Range to reproduce from the entries below: the line with "The image size is (1025, 771).", the line with "You are a computer-use agent. Viewport: 1080px", and every line in between. Give them exactly and give nothing else.

◆ ◆ ◆ ◆ ◆

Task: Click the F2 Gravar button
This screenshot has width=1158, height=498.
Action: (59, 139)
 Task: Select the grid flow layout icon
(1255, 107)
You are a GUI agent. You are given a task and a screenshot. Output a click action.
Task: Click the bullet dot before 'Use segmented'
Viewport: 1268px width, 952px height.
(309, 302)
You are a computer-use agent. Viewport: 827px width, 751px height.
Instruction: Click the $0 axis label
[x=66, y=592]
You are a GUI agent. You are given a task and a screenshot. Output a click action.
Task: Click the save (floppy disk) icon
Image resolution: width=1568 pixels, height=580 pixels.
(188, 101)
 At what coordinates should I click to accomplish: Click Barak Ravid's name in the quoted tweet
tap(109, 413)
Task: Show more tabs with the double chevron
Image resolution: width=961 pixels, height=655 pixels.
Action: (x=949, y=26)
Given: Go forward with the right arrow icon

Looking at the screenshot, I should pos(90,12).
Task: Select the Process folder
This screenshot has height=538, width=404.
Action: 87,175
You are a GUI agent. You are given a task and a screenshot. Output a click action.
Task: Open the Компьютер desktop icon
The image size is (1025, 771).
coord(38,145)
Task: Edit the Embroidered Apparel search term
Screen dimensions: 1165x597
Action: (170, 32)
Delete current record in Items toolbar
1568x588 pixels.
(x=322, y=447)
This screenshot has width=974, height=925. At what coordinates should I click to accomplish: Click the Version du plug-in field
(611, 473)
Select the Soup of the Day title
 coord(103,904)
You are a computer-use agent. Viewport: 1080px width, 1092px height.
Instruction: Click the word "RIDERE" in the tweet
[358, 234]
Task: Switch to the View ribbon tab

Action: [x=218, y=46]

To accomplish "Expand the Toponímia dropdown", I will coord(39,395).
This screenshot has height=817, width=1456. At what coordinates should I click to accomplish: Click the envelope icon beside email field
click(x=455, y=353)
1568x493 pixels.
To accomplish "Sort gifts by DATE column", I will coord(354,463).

◆ ◆ ◆ ◆ ◆

■ **Result below**:
The image size is (1025, 771).
coord(38,145)
Task: Edit the Embroidered Apparel search term
Screen dimensions: 1165x597
Action: (170, 32)
Delete current record in Items toolbar
1568x588 pixels.
(x=322, y=447)
This screenshot has width=974, height=925. At what coordinates should I click to accomplish: Click the Version du plug-in field
(611, 473)
Select the Soup of the Day title
 coord(103,904)
You are a computer-use agent. Viewport: 1080px width, 1092px height.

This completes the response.